Most of the day was taken up by recording trench sections and the elevations of the various walls we've discovered this year, including the stretch of wall in Trench 4 that runs south from the octagonal turret and is reinforced by octagonal column bases.
A small area by this wall, at the south end of Trench 4 is still under excavation, to more closely study the wall's foundations and related stratigraphy, but the rest of the trench has now been fully recorded and a small part of it was backfilled this afternoon.
Excavation was completed in Trench 1 and it was fully recorded this afternoon.

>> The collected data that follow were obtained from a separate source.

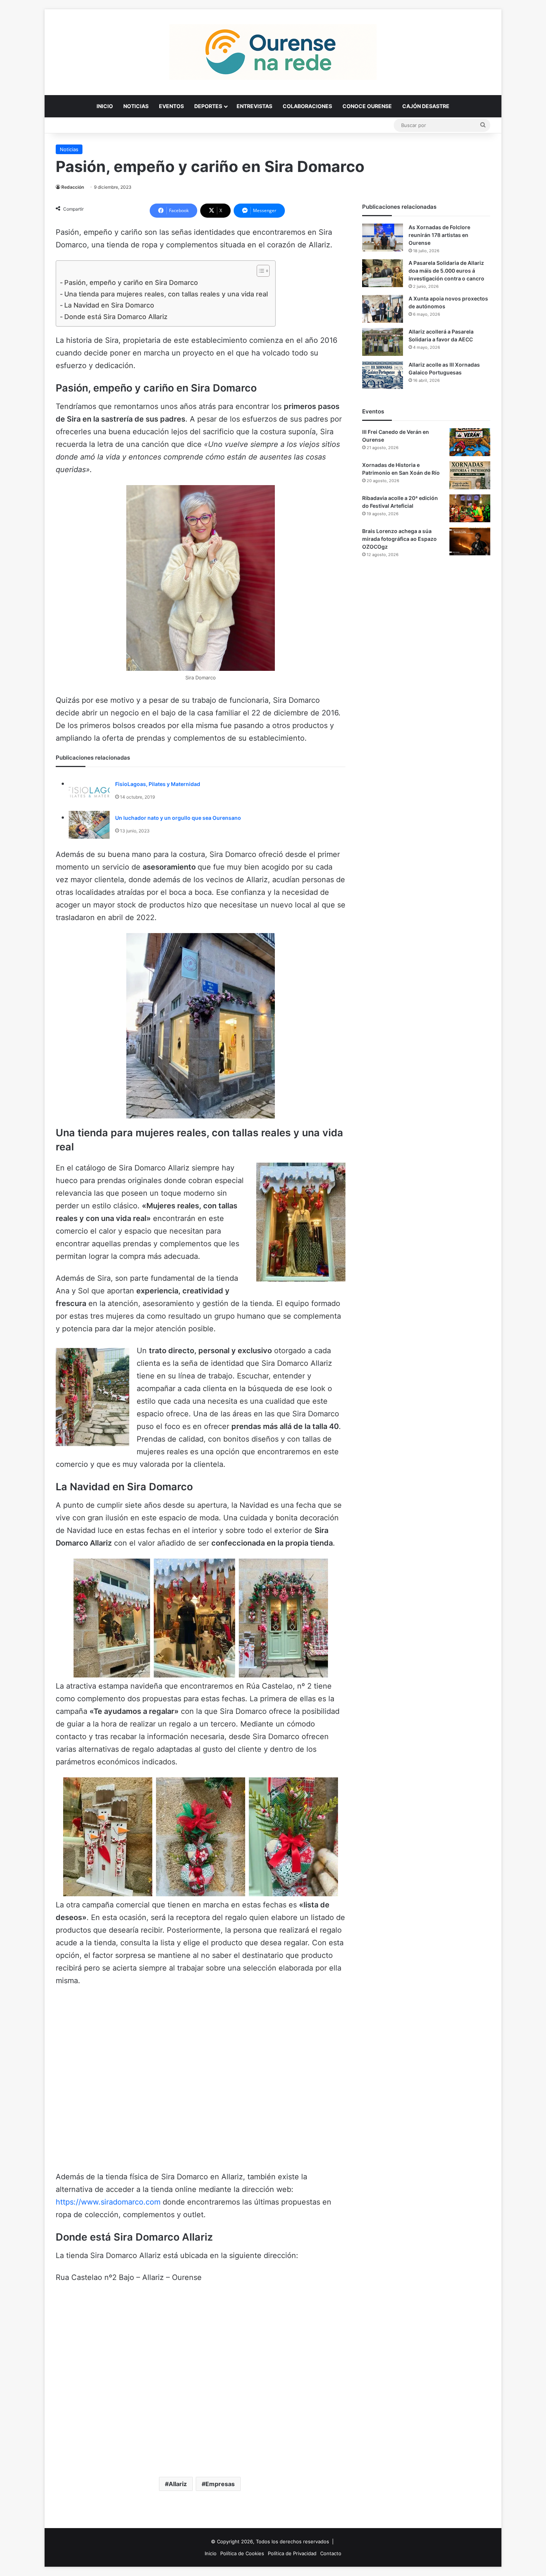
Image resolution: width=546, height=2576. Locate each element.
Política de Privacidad (292, 2553)
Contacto (330, 2553)
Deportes (208, 106)
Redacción (72, 187)
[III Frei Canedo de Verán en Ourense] (469, 442)
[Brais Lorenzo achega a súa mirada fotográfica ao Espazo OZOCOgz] (469, 541)
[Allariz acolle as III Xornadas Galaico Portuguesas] (382, 375)
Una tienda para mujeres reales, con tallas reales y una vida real (166, 294)
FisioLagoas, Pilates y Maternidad (157, 784)
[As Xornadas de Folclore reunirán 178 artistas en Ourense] (382, 237)
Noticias (136, 106)
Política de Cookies (242, 2553)
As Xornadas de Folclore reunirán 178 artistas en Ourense (439, 235)
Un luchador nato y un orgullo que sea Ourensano (178, 818)
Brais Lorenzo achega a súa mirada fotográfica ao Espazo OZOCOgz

The brickwork uncovered in Trench 1 is quite disorganized and seems to be a fairly isolated patch not obviously connected to a building or boundary wall, although it could possibly be connected to the boundary wall in Trench 4, evidence supporting or refuting this is impossible to see due to the chaos caused by the invasive tree roots over the brickwork's north and west sides.
Damage caused by these roots has also added to the disorderly appearance of the brickwork, but we currently think the bricks are the remnant of a revetment between the corner of the artificial mound upon which the walls in trenches 4 and 7 are located, and the moat, the cut of which we think we may have just about identified at the edge of Trench 1.

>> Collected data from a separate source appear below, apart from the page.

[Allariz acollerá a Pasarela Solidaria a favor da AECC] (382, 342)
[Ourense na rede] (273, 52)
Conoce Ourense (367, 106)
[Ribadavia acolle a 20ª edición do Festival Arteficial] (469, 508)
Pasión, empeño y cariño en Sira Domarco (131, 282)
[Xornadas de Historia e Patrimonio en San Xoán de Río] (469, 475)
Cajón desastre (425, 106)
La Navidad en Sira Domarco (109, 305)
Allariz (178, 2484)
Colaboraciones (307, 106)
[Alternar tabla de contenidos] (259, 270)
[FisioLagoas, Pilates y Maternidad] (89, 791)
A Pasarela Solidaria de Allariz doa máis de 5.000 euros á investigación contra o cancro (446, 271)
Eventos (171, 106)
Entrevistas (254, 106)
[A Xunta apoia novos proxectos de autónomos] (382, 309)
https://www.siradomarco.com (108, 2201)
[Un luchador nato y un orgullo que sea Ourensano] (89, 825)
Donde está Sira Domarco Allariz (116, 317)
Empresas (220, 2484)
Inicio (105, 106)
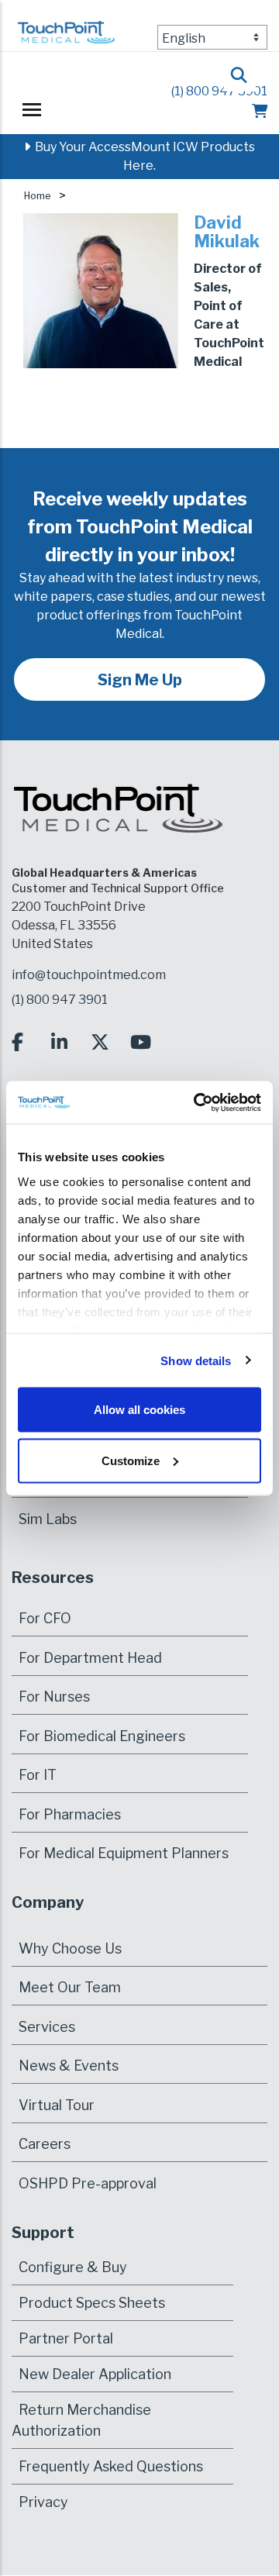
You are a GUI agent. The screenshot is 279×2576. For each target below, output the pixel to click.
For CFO (45, 1618)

We continued digging by the truncated wall in Trench 7, and confirmed that the deposit on its eastern side represents the original external ground surface, while the mortar rich rubble deposit on its east side is filling what was the interior of the building.
Excavation down the wall's west face has so far revealed at least 8 courses of bricks, and disclosed a second, lower context of rubble with much less mortar but we have still not found the bottom of the context and are now only centimetres from our maximum safe digging depth.
At the other, west, end of T7 we had noticed a concentration of much coarser rubble, and late this afternoon this was removed to reveal the remains of what looks like a very substantial octagonal brick pillar base.
This last minute discovery seems to add weight to the theory that this side of the wall in Trench 7 is a palace cellar, which, in line with other Tudor palaces, could have had octagonal pillars supporting a fan-vaulted ceiling.
As elsewhere in the trench, we are right on the limit of safe depth at this point and so may not be able to reveal much more of this feature, at least this year.
Tomorrow is effectively our last day of practical excavation, and as there is not much more work to do in either Trench 4 or 7, backfilling may even begin tomorrow. Still, we have already got several prime follow-up targets for next year's dig, which looks guaranteed to be as productive as this one.